• **Source document**:

The Harvard Square Business Association helped the team secure the Church St. venue, but it is volunteers who take shifts to sanitize the fridge handle between visits, clean spills, and restock inventory. The shelves empty and fill like clockwork, sometimes multiple times a day. And if a volunteer posts a wishlist to the fridge’s Instagram, which has nearly 2,200 followers, the drawers might be filled with colorful fruits and boxed meals within a few hours.
Although most of the fridge is filled with uncooked ingredients, the most requested items are pre-made meals, according to Brande — though locals and students can pick up fresh ingredients, they might not have the appliances or the time to transform them into a meal. But premade meal donations are more difficult to acquire, because they need to come from a commercial kitchen and have ingredients, allergens, and packaging and expiration dates all listed.
A T-stop away, in the outskirts of Central Square, Qian Mei, a Cambridge resident and climate change activist, volunteers with the Coast Community Fridge. The fridge was established last December by the Cambridge City Growers. The group seeks to enable people to connect with local land and the food that comes from it — to establish “food sovereignty.”
According to Mei, the principle of food sovereignty states that people should be anchored to the land that supports them. “We should have agency over the food that we eat, the food that we grow,” she explains. Mei’s team of planters believes there is a simple limiting factor for agriculture, and by extension produce, in Cambridge: land. Since its inception in April 2020, the Cambridge City Growers group has been encouraging people to grow food in their homes, parks, and parking lots.
Though the Coast Community Fridge began as a space for planters to store excess onions, tomatoes, peppers, and any other vegetables, it soon became a well-staffed community resource for the 13 percent of Cambridge residents who the Greater Boston Food Bank estimates are food insecure.
Mei argues that the quick rise of the community fridge movement reflects the growing need for this resource, adding that she knows of four new fridges that are in the works in the Boston area. “They’re popping up all over the place.”
Still, community fridges, Mei points out, are at best a “surface level” solution. “The deeper rooted issue is lack of social infrastructure that’s put in place by policymakers,” she says.
She explains that the problem stems from a “bootstrap idea, neoliberal idea” that people simply need to work hard, adapt, and “get through it with grit.” But without the proper social support, people often have to choose between buying food and paying rent, insurance, or student debts. “Making trade-offs means you have food or you don’t have food,” Mei says.

• **Data segment**:
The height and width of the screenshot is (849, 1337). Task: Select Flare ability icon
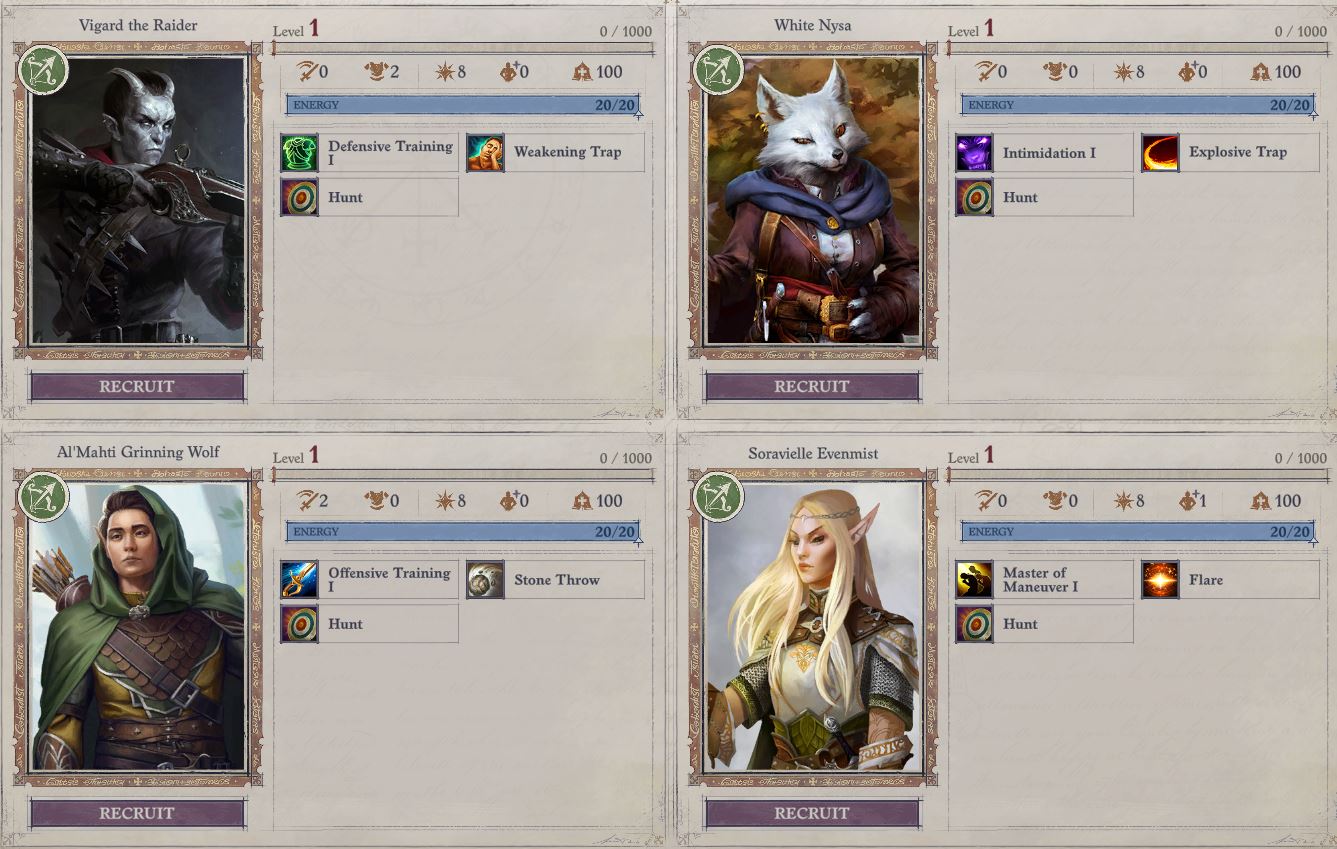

• **Work instructions**:
1) In the article on Cambridge community fridges, translate this sentence into Spanish: "The fridge was established last December by the Cambridge City Growers."
2) Carry on the article about Cambridge community fridges with new writing that picks up after its final sentence.

• **Expected responses**:
1) El refrigerador fue creado el pasado diciembre por los Cambridge City Growers.

2)
Graduate students face a particular set of disadvantages when making these trade-offs. They are generally excluded from social security programs like Supplemental Nutrition Assistance Program (SNAP), and their financial aid packages don’t always include housing or meal plans like those for undergraduate students.
While food pantries can be immensely helpful to individuals who are food-insecure, some argue that they can have pernicious effects on the food system at large, at least when treated as the sole approach to fighting food insecurity.
Tomaso Ferrando — a former Harvard Law School fellow and professor at the University of Antwerp whose work addresses the concept of the right to food — argues that in redistributing surplus food, food pantries sometimes obscure the dysfunction in local food markets, which results in the high market price and inaccessibility of food.
Ferrando maintains that the dominant approach in many cities, which is to rely heavily on food pantries, is “extremely problematic” because it creates a “false impression that we are actually tackling the issue.”
Still, the factors which contribute to food insecurity — like high rent or food deserts — are hard to unravel, making food pantries necessary, if insufficient.
For instance, the price of rent has skyrocketed in Cambridge for decades. Both Harvard and MIT’s presence in the city, as well as the booming biotech industry, have caused demand for housing units to greatly outstrip supply. While the solution seems simple — just build more units — existing efforts to construct affordable housing often face pushback from a vocal minority of community members.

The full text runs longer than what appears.